• _Your task_
Please reproduce exactly, and only, the lines from the one with "This screenshot has height=409, width=633." through the last line of the listing below, both ends included, leaving out the pictures.

■ ■ ■

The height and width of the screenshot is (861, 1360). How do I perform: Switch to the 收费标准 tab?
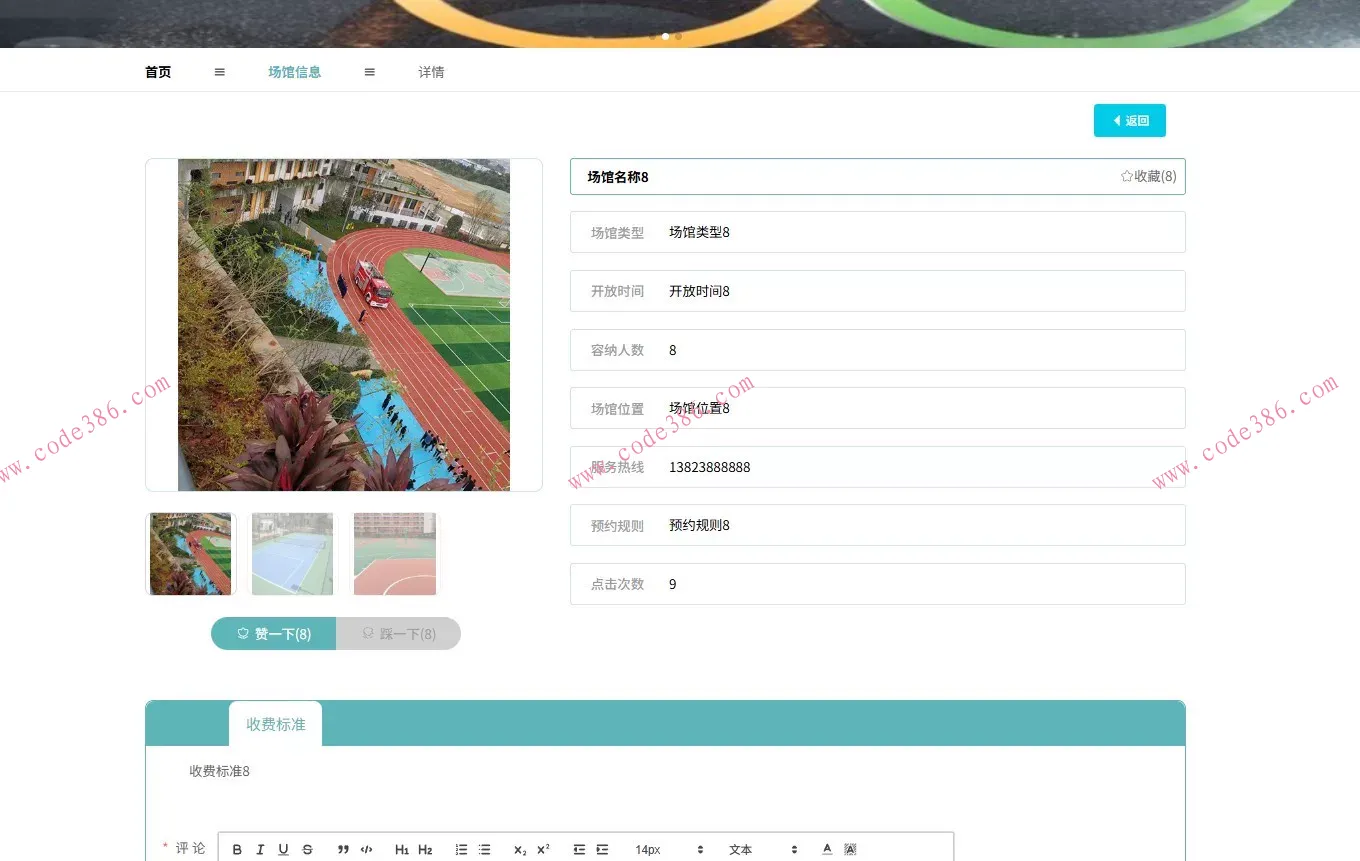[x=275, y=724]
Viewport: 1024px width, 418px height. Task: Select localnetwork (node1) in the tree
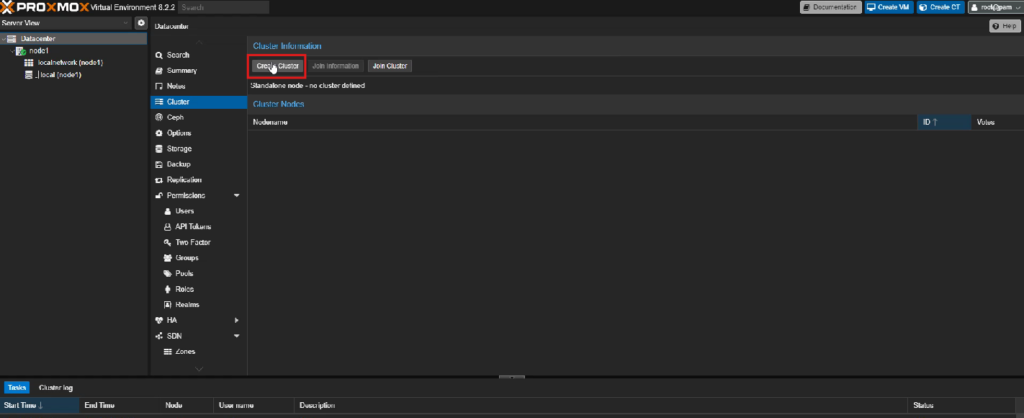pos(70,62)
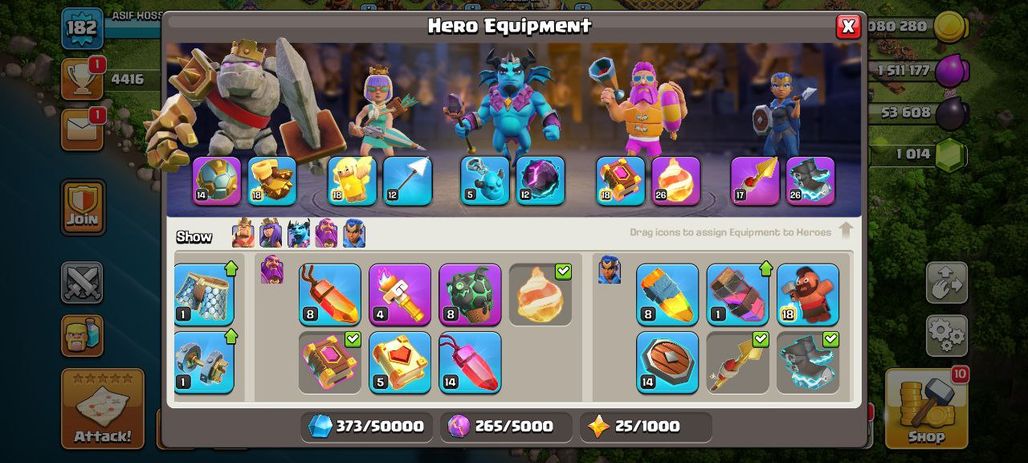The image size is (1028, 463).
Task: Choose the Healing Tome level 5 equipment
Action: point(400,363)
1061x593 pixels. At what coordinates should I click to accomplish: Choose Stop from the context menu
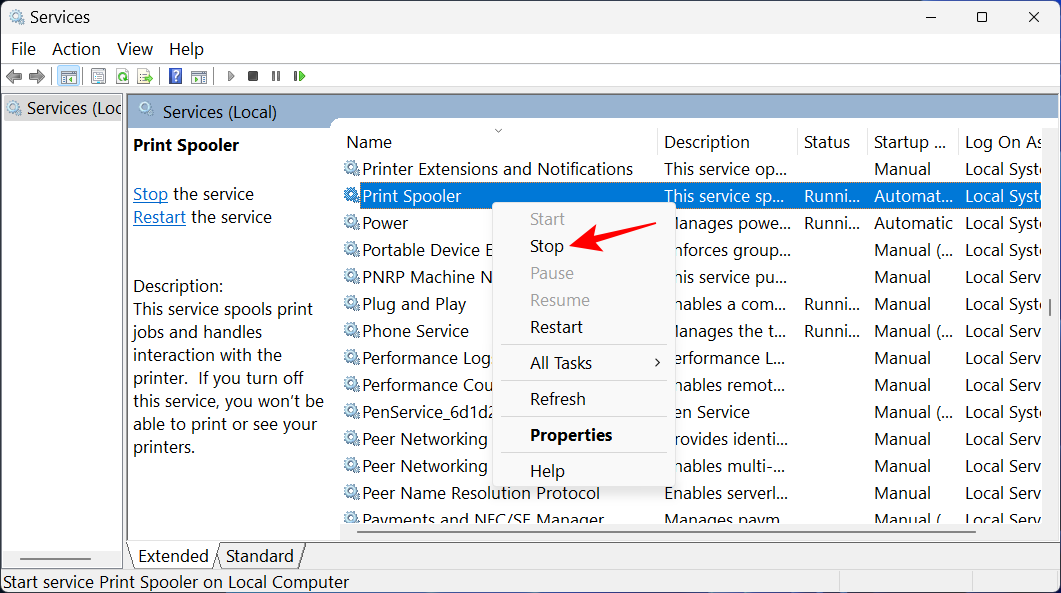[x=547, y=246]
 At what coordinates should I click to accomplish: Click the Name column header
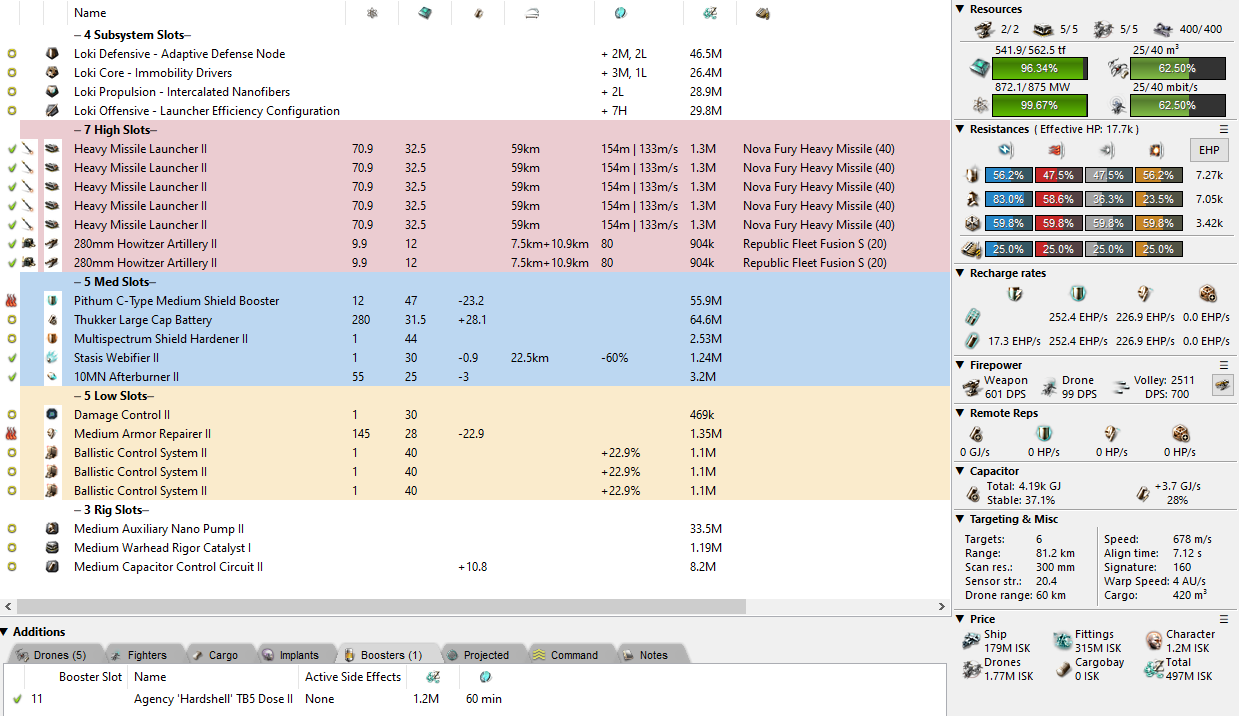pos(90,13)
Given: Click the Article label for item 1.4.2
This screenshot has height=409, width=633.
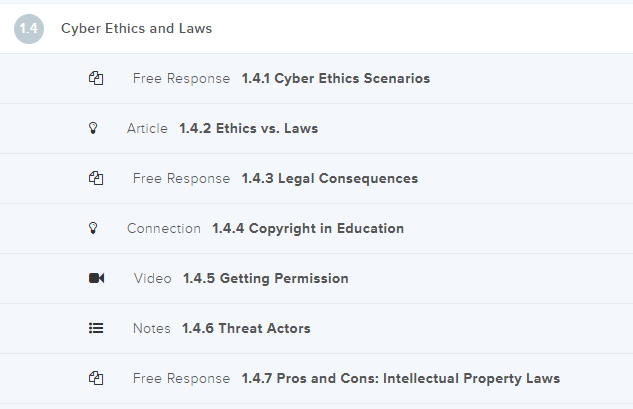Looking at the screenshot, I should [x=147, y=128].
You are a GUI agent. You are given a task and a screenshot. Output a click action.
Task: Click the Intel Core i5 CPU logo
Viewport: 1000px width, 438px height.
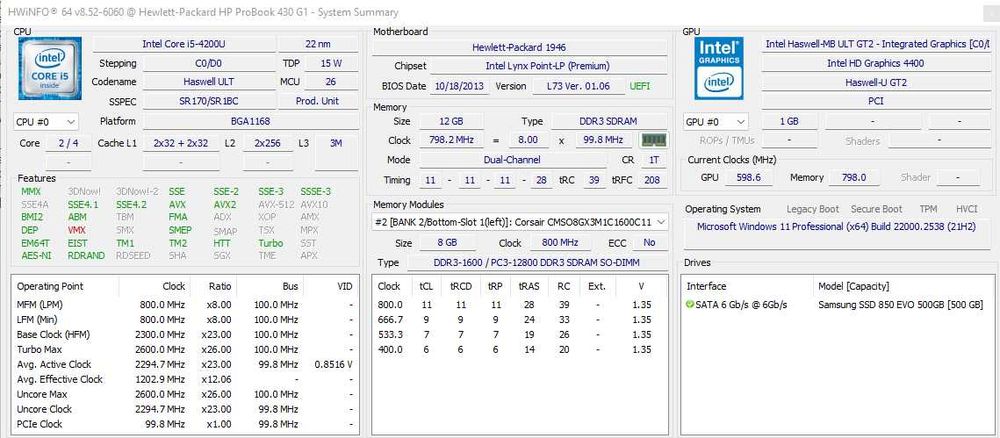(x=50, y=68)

■ ■ ■

• _Exercise solution_
This screenshot has height=409, width=633.
Looking at the screenshot, I should [x=147, y=128].
You are a GUI agent. You are given a task and a screenshot. Output a click action.
Task: Click the Intel Core i5 CPU logo
Viewport: 1000px width, 438px height.
(x=50, y=68)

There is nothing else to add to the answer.